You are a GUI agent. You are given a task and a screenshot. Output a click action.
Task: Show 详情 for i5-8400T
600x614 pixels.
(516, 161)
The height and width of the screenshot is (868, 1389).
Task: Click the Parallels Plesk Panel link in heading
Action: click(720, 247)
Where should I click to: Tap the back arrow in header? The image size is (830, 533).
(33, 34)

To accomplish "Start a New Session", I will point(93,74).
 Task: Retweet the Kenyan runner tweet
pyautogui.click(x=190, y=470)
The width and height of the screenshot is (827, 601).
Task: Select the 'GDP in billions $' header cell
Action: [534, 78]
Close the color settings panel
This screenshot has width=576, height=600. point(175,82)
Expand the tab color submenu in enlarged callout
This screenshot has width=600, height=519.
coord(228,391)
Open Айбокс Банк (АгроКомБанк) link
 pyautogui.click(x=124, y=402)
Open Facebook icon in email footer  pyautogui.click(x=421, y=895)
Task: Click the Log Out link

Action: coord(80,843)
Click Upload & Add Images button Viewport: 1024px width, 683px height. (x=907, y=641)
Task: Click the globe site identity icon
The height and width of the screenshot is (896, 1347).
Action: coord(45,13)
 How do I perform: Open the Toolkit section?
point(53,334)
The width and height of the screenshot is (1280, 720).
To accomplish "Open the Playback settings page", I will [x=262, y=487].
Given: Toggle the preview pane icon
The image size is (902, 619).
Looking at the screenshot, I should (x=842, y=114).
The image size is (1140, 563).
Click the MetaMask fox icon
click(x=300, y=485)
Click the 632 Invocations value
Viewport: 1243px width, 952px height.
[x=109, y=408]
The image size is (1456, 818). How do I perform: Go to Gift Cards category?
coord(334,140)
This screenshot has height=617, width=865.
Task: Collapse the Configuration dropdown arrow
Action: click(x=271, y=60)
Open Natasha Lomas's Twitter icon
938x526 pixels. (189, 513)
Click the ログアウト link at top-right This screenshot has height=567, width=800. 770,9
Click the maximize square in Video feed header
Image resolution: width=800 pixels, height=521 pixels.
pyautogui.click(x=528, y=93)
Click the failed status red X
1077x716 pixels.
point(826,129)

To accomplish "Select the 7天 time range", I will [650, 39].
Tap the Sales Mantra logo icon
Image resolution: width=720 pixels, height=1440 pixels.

=====

» **YOUR ASSIGNMENT**
Each entry above is to be returned exactly as given.

» **YOUR RESPONSE**
You are a GUI agent. You are given a task and a screenshot. Output a click action.
Task: Show 详情 for i5-8400T
600x614 pixels.
(516, 161)
The height and width of the screenshot is (868, 1389).
Task: Click the Parallels Plesk Panel link in heading
Action: click(720, 247)
Where should I click to: Tap the back arrow in header? The image size is (830, 533).
(33, 34)

To accomplish "Start a New Session", I will point(93,74).
 Task: Retweet the Kenyan runner tweet
pyautogui.click(x=190, y=470)
The width and height of the screenshot is (827, 601).
Task: Select the 'GDP in billions $' header cell
Action: [534, 78]
Close the color settings panel
This screenshot has width=576, height=600. point(175,82)
Expand the tab color submenu in enlarged callout
This screenshot has width=600, height=519.
coord(228,391)
Open Айбокс Банк (АгроКомБанк) link
 pyautogui.click(x=124, y=402)
Open Facebook icon in email footer  pyautogui.click(x=421, y=895)
Task: Click the Log Out link

Action: coord(80,843)
Click Upload & Add Images button Viewport: 1024px width, 683px height. (x=907, y=641)
Task: Click the globe site identity icon
The height and width of the screenshot is (896, 1347).
Action: coord(45,13)
 How do I perform: Open the Toolkit section?
point(53,334)
The width and height of the screenshot is (1280, 720).
To accomplish "Open the Playback settings page", I will [x=262, y=487].
Given: Toggle the preview pane icon
The image size is (902, 619).
Looking at the screenshot, I should (x=842, y=114).
The image size is (1140, 563).
Click the MetaMask fox icon
click(x=300, y=485)
Click the 632 Invocations value
Viewport: 1243px width, 952px height.
[x=109, y=408]
The image size is (1456, 818). How do I perform: Go to Gift Cards category?
coord(334,140)
This screenshot has height=617, width=865.
Task: Collapse the Configuration dropdown arrow
Action: click(x=271, y=60)
Open Natasha Lomas's Twitter icon
938x526 pixels. (189, 513)
Click the ログアウト link at top-right This screenshot has height=567, width=800. 770,9
Click the maximize square in Video feed header
Image resolution: width=800 pixels, height=521 pixels.
pyautogui.click(x=528, y=93)
Click the failed status red X
1077x716 pixels.
point(826,129)

To accomplish "Select the 7天 time range", I will [650, 39].
Tap the Sales Mantra logo icon
Image resolution: width=720 pixels, height=1440 pixels.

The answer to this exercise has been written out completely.